Napoleon was extremely pleased with this first action at Schleiz, as it proved how little the Prussian cavalry, though excellently mounted and very skillful in the management of its horses, was to be feared by his solid infantry and bold horse soldiers.

The Duke of Brunswick who flattered himself that the French could not debouch, hastily endeavored to concentrate his forces for the purpose of cutting his way back again to the frontier which he had so rashly abandoned. Napoleon, meanwhile, had posted his divisions so as to watch the chief passages of the Saale, and awaited the coming of his outwitted opponent.

The manifesto of Frederick William had arrived at the capital a day or two after Napoleon had quitted Paris for the camp, and it was now that he found time to answer it by calling on his own marshals to witness how "The French army has done as it was bidden; this is the 8th of October, and we have evacuated the territories of the Confederation of the Rhine!"

To the King of Prussia Napoleon wrote: "Believe me, my strength is such that your forces cannot long balance the victory. But wherefore shed so much blood? To what purpose? I will hold to your Majesty the same language I held to the Emperor Alexander two days before the battle of Austerlitz: 'Why should we make our subjects slay each other? I do not prize a victory which is purchased by the lives of so many of my children.' If I were just commencing my military career, and if I had any reason to fear the chances of war, this language would be wholly misplaced. Sire, your Majesty will be vanquished; you will have compromised the repose of your life, the existence of your subjects, without the shadow of a pretext. At present you are uninjured, and may treat with me in a manner conformable with your rank; before a month has passed you will treat, but in a different position."

On learning of the fall of Naumburg, the Prussian king knew full well the imminent danger of his position.
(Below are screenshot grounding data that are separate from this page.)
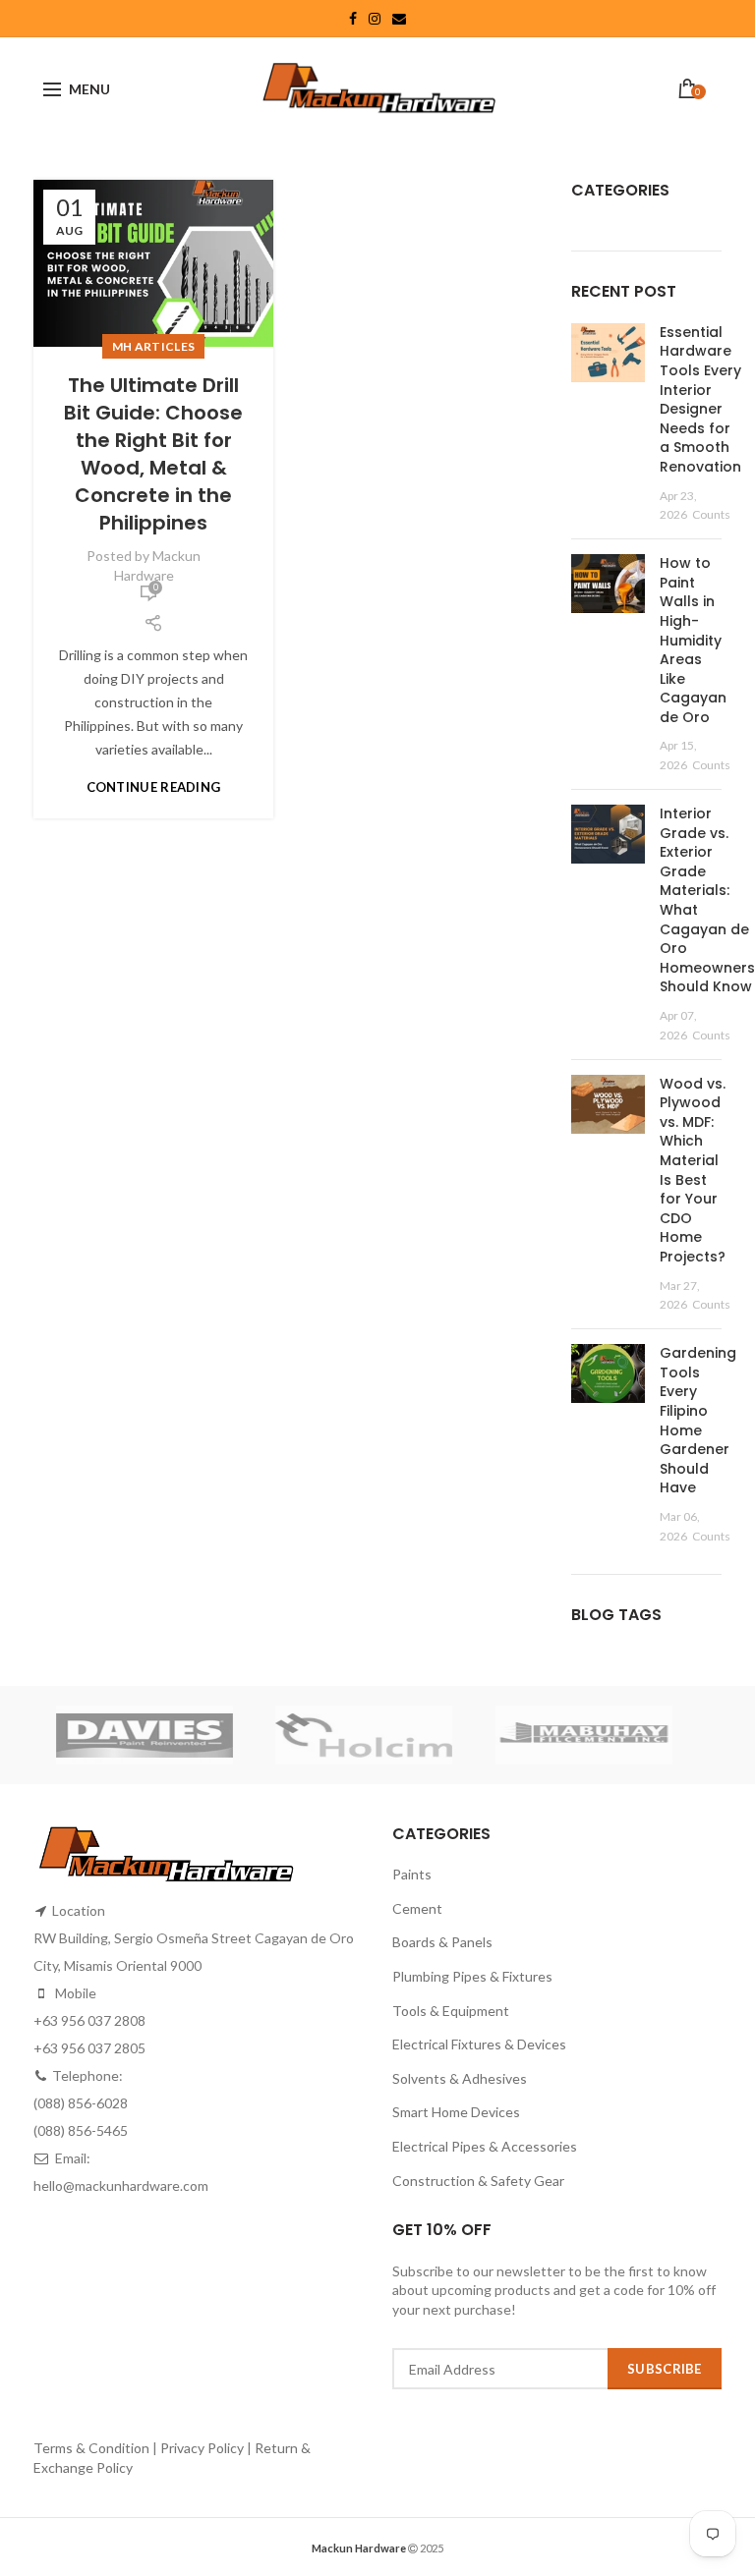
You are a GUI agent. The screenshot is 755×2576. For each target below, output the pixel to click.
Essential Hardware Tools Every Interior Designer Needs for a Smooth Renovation (700, 399)
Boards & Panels (442, 1941)
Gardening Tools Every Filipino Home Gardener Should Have (698, 1420)
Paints (412, 1874)
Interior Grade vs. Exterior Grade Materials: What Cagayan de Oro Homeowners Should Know (707, 900)
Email (399, 18)
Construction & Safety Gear (478, 2180)
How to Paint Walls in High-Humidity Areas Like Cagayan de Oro (693, 640)
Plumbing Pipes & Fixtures (472, 1976)
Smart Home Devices (456, 2111)
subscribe (664, 2369)
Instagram (374, 18)
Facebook (353, 18)
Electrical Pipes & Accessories (484, 2146)
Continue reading (154, 787)
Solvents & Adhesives (459, 2078)
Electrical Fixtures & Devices (479, 2044)
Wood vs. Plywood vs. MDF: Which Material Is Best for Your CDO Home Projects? (693, 1170)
His army was at once set in motion in two great masses, one commanded by himself, advancing towards Naumburg, the other attempting in like manner to force its passage through the French line in the neighborhood of Jena. The king's march was arrested at Auerstadt by Davoust, who, after a severely contested action, at length repelled the assailant. Napoleon himself, meanwhile, was engaged with the other great body of the Prussians.

Arriving on the evening of the 13th of October at Jena, he at once perceived that the enemy was ready to attempt the advance next morning, while his own heavy train was still thirty-six hours' march in his rear. "But," as the Emperor said in his bulletin of the battle fought next day, "there are moments in war when no consideration can balance the advantage of being before-hand with the enemy, and of attacking first."